On Mon, Apr 13, 2009 at 11:41:36AM -0400, Pavel Roskin wrote:
> I actually installed GRUB with gfxterm on a laptop that has Intel
> framebuffer support.  Now the kernel starts in VESA mode and then the
> screen goes blank because intelfb cannot deal with it.  Sure, intelfb
> should be fixed, but we should be liberal in what we accept.

We could detect this situation by checking video= parameter, and setting
text mode if intelfb is found.  But then again do we want to prevent
future versions of intelfb from gracefuly transitioning from vesa mode
without screen glitch?

> Some
> kernels may not support VESA modes at all.

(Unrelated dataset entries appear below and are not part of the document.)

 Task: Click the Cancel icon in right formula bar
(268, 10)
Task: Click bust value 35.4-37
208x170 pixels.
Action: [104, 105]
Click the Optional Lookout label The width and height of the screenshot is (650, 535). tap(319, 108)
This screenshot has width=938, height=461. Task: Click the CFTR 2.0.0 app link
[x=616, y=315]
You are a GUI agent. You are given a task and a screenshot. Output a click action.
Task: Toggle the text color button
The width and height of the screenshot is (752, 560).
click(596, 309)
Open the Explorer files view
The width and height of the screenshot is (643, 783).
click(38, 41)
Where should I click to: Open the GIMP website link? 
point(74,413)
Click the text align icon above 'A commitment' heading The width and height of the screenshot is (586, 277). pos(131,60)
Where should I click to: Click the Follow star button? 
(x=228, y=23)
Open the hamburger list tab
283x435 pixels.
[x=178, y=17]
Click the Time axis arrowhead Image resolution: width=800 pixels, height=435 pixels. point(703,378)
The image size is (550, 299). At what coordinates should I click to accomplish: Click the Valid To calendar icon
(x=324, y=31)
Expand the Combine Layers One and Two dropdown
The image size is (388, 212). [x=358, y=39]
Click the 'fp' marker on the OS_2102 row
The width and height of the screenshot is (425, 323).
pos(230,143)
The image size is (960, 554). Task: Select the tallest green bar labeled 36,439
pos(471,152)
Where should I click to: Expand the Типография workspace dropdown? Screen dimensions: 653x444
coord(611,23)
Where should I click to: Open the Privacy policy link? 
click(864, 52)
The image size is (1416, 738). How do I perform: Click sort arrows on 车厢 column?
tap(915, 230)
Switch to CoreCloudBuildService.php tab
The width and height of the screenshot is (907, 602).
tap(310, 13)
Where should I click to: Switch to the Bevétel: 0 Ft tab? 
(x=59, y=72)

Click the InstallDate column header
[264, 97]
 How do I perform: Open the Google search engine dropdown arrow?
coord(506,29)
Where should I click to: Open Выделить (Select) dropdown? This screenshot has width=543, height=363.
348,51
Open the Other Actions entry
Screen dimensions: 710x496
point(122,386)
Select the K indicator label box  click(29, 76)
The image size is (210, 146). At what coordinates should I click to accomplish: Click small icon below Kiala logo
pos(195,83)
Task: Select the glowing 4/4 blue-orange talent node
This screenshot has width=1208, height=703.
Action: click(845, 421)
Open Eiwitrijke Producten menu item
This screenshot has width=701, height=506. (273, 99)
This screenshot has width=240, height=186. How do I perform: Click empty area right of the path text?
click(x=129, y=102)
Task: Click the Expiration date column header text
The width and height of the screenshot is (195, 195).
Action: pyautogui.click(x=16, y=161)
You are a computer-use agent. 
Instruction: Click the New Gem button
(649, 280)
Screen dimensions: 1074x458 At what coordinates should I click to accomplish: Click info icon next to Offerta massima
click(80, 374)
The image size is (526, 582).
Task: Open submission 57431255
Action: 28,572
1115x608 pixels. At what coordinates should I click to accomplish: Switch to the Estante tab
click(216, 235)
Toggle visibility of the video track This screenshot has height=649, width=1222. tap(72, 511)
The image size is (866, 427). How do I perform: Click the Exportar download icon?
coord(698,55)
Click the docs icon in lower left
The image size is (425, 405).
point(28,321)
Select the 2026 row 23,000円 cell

I don't think this is applicable;  all modern versions of Linux include
vesa modesetting in its 16-bit entry code, and older versions are already
detected by the new loader (user is prompted to use linux16).

> Adding vga=0 to the kernel command line didn't fix it.  That's bad.
> "vga=0" means text mode 80x25.  Adding "vga=1" fixed the problem.  The
> text mode was 80x25, not 80x50, so that's another issue.

Shouldn't be hard to fix.  Do you know how to switch to 80x50 mode?

> "vga=ask" is not a warning now.  It causes "error: You need to load the
> kernel first", apparently from initrd.  In other words, the "linux"
> command fails and there is no visible warning.

Sounds like my error code is wrong, but we could turn it into a warning
like you suggested.

-- 
Robert Millan

  The DRM opt-in fallacy: "Your data belongs to us. We will decide when (and
  how) you may access your data; but nobody's threatening your freedom: we
  still allow you to remove your data and not access it at all."